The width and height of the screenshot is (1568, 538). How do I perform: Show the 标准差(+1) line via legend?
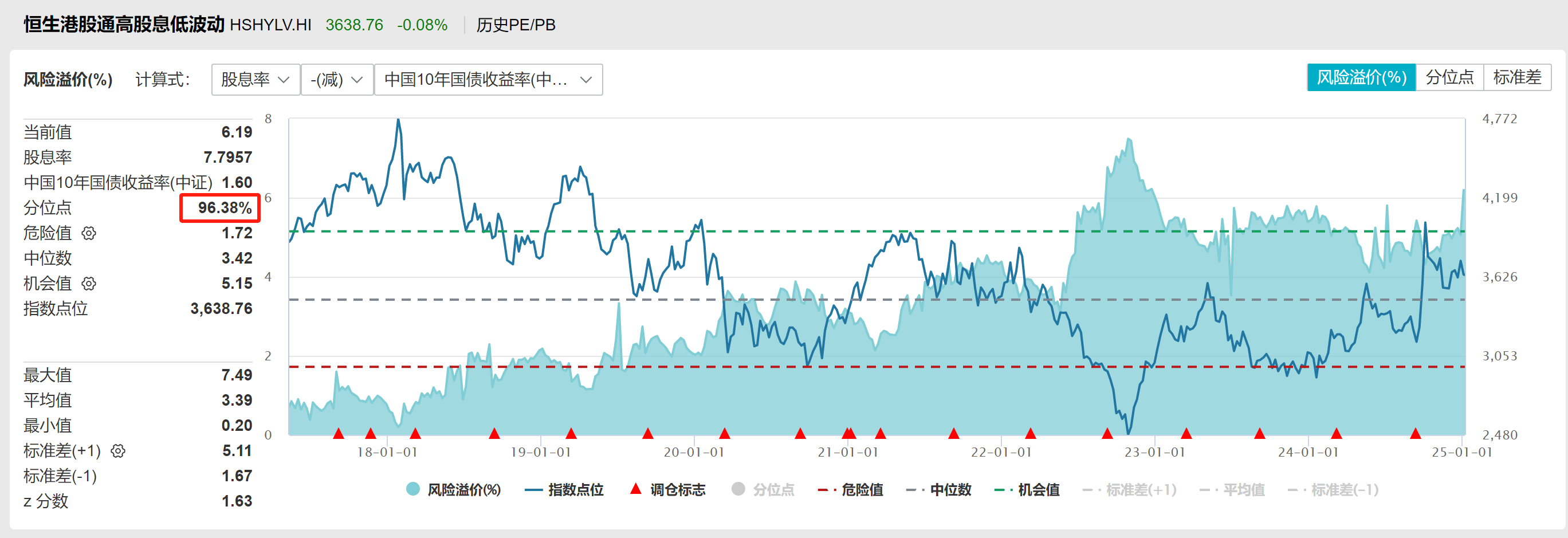pyautogui.click(x=1130, y=490)
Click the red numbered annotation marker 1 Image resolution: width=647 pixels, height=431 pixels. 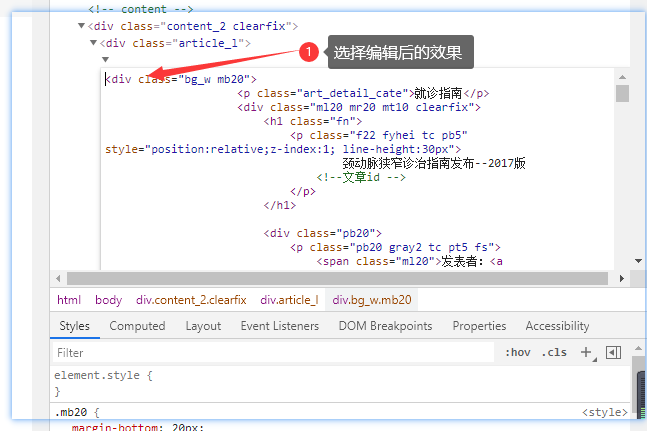310,51
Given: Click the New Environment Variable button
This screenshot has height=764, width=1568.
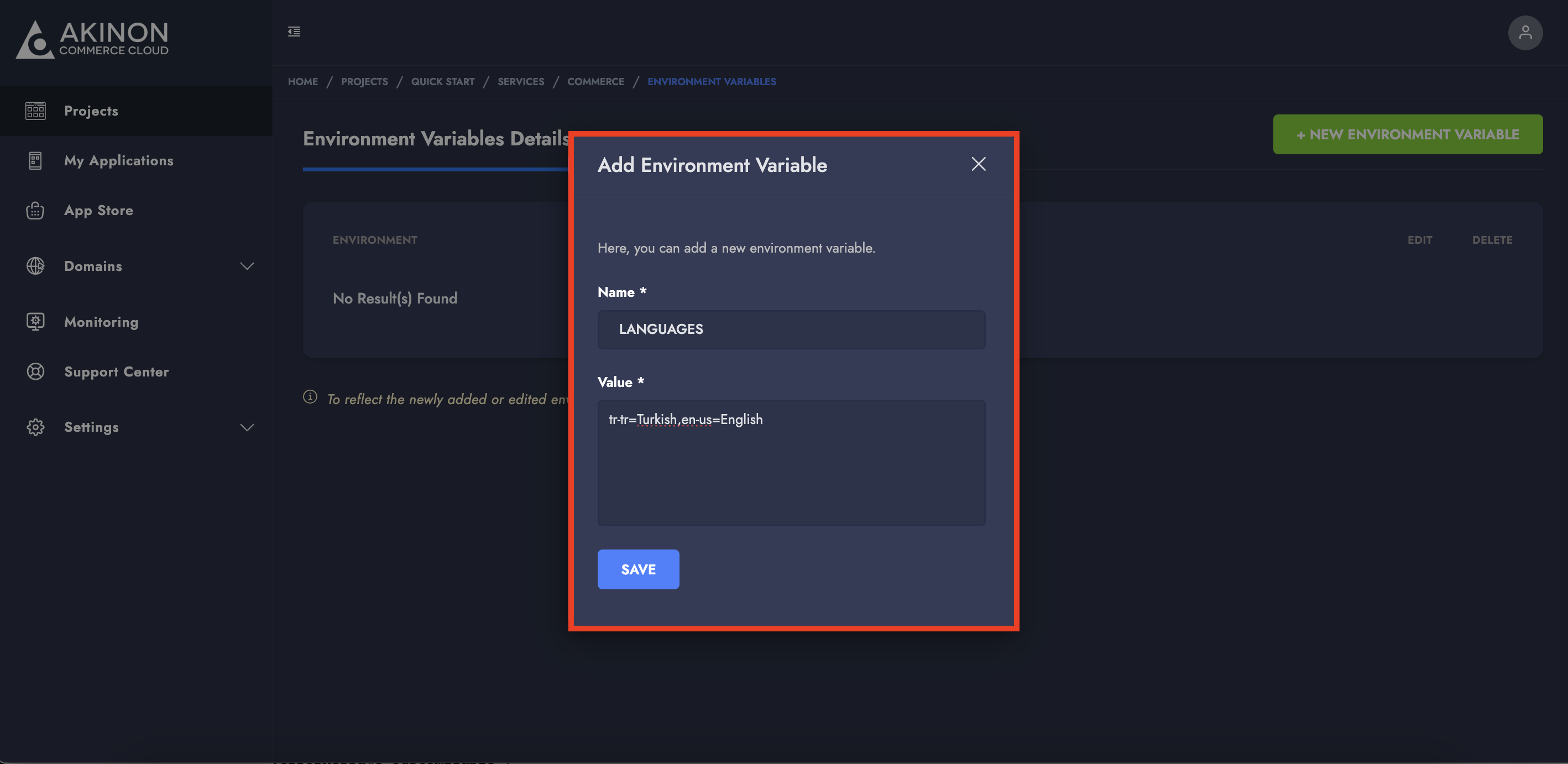Looking at the screenshot, I should point(1407,134).
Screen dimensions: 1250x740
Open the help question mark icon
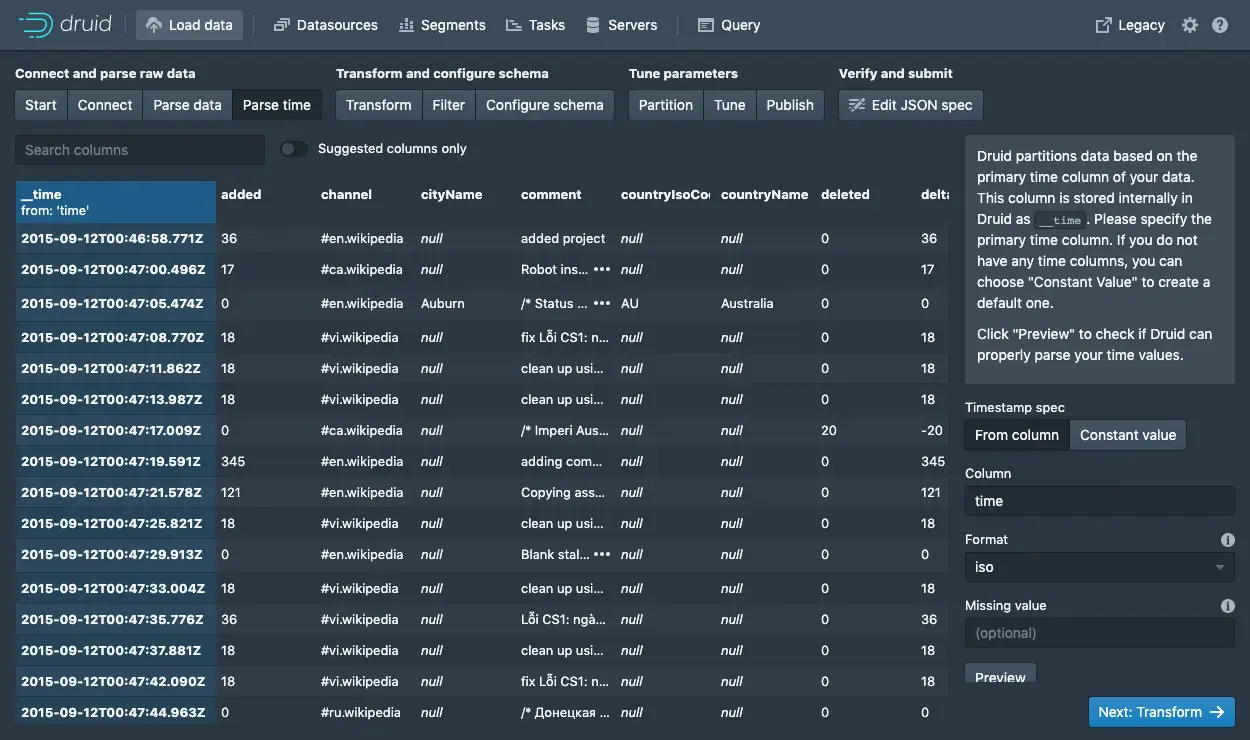(1220, 25)
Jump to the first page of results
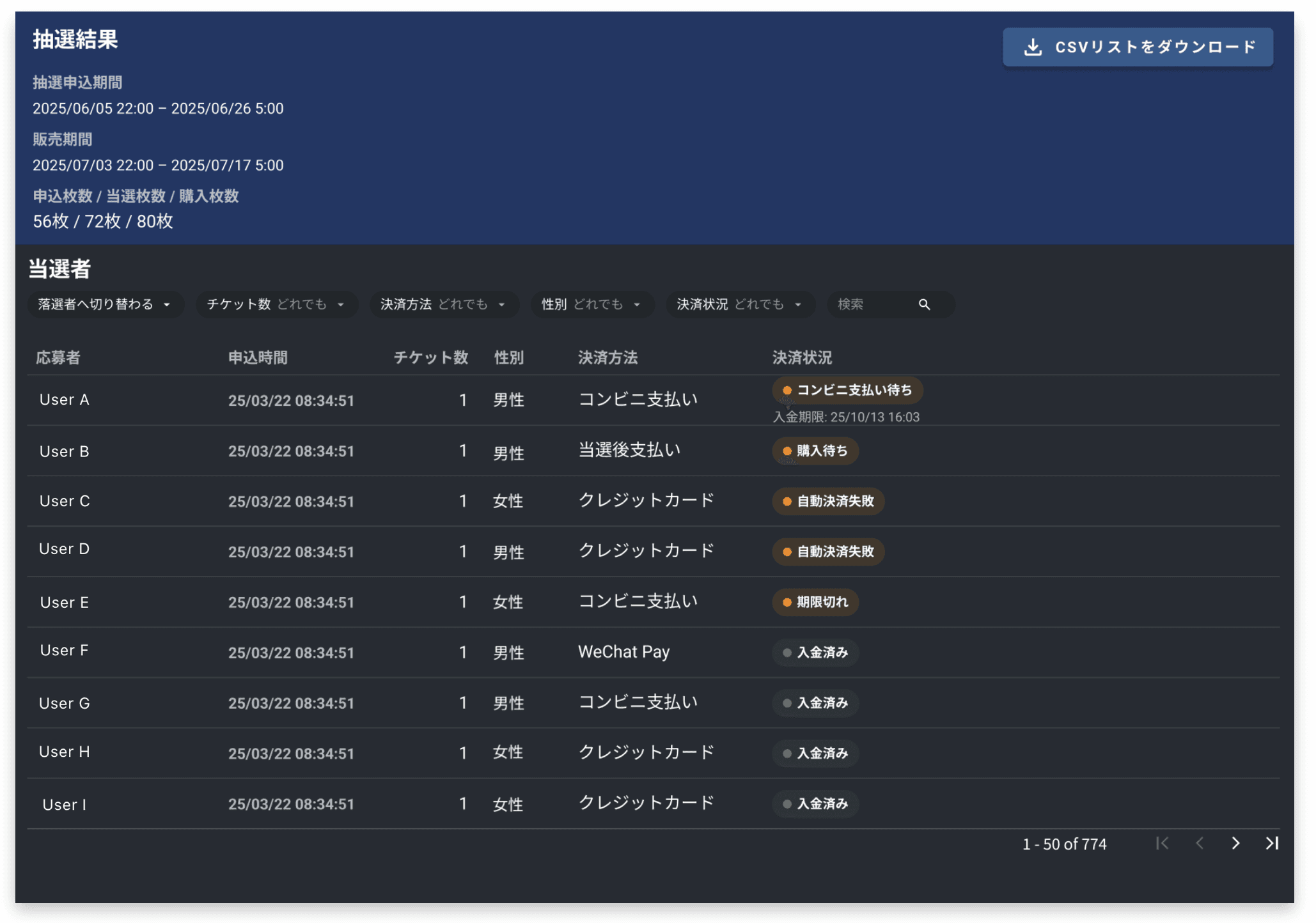 click(1164, 843)
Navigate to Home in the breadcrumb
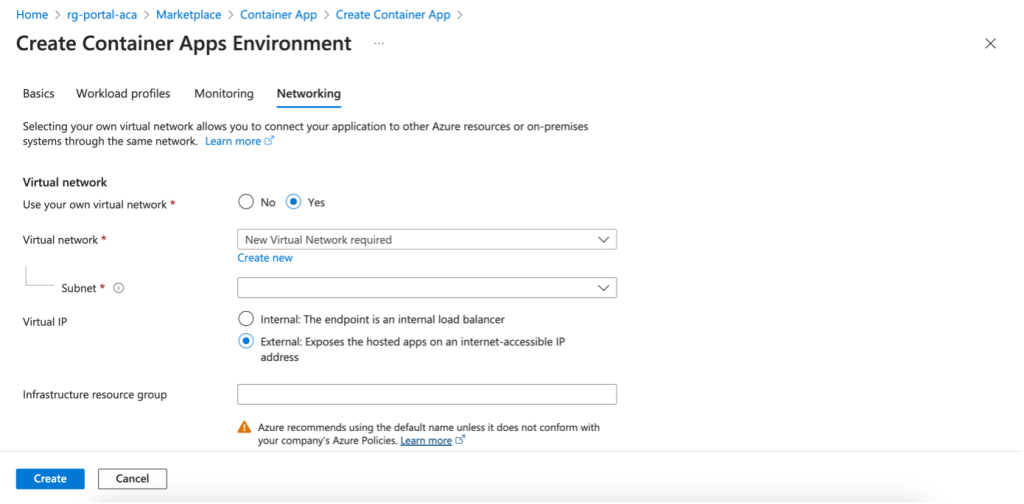The image size is (1024, 504). [x=32, y=15]
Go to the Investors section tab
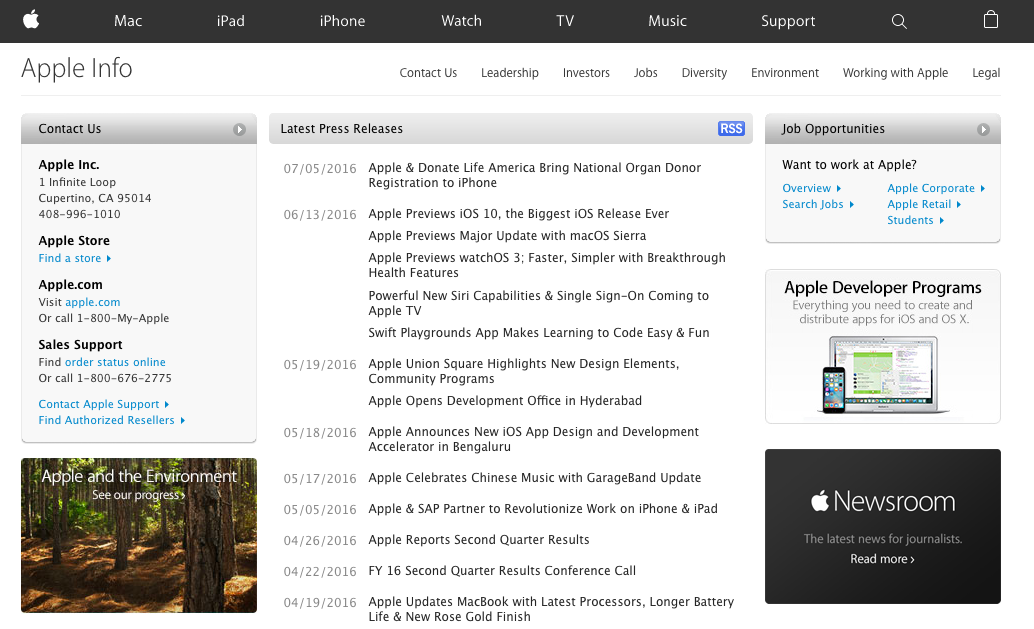 pyautogui.click(x=586, y=73)
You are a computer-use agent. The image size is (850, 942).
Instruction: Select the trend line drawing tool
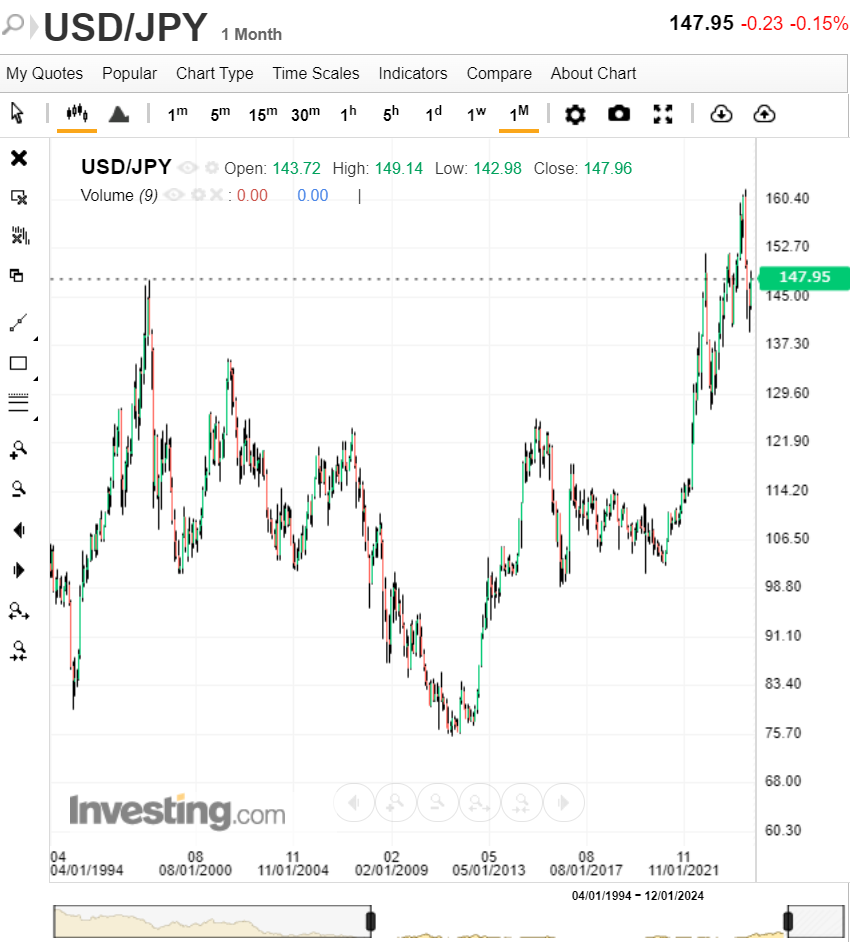pyautogui.click(x=19, y=323)
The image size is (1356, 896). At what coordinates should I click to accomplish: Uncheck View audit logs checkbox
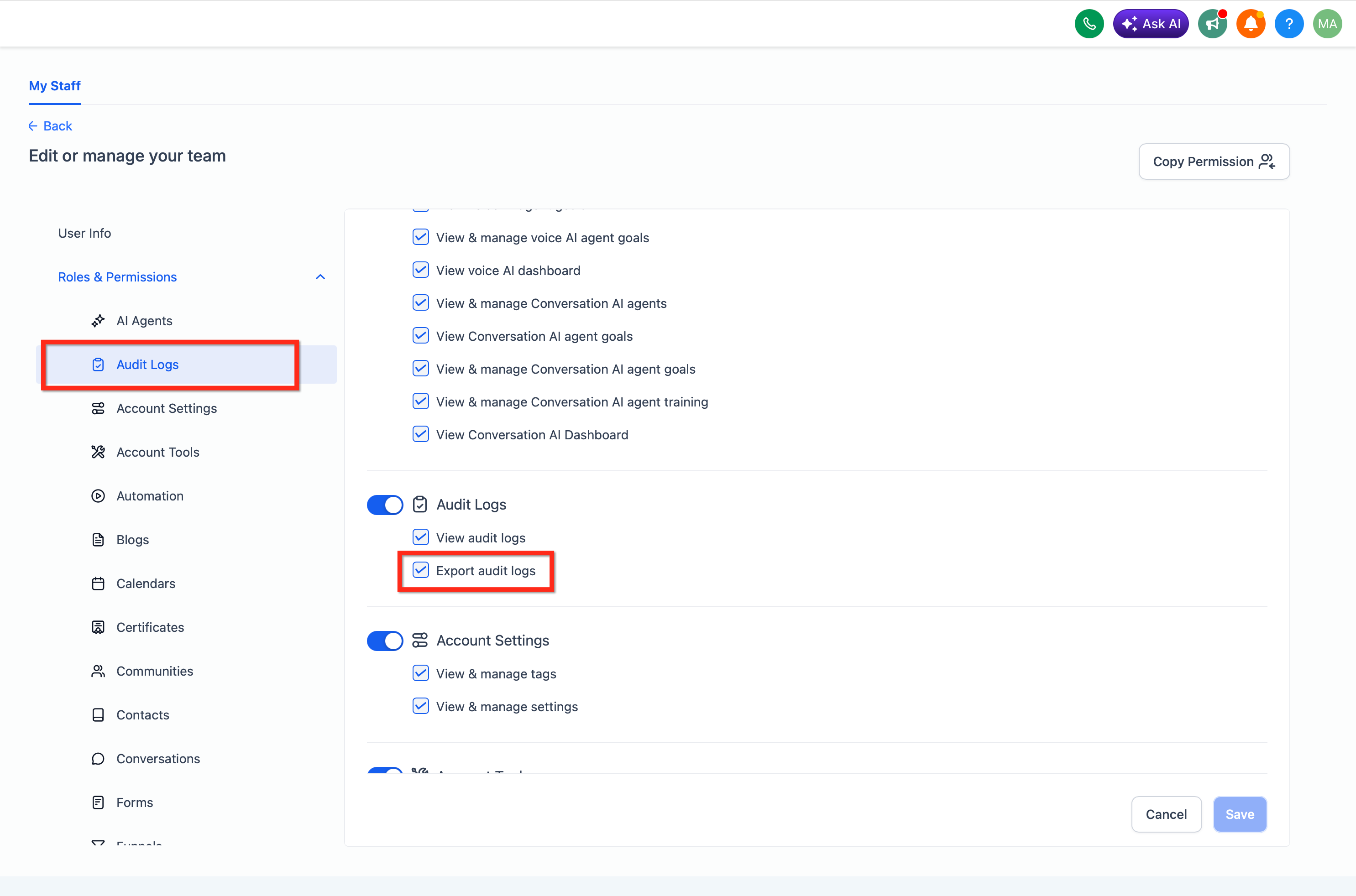click(421, 537)
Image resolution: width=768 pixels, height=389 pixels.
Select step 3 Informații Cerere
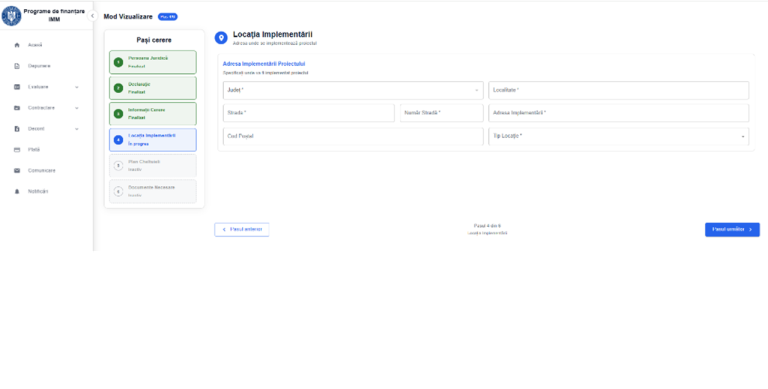click(x=153, y=114)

(Set task) Starting at the line that contains "The image size is (1356, 896)." and ending with the final line of the records, lay out those lines as a numbered list with blank lines omitted. Leave the pictures out of your answer.

(Result for this task)
1. The image size is (1356, 896). At what coordinates should I click to accomplish: Uncheck View audit logs checkbox
2. click(421, 537)
3. Image resolution: width=768 pixels, height=389 pixels.
4. Select step 3 Informații Cerere
5. click(x=153, y=114)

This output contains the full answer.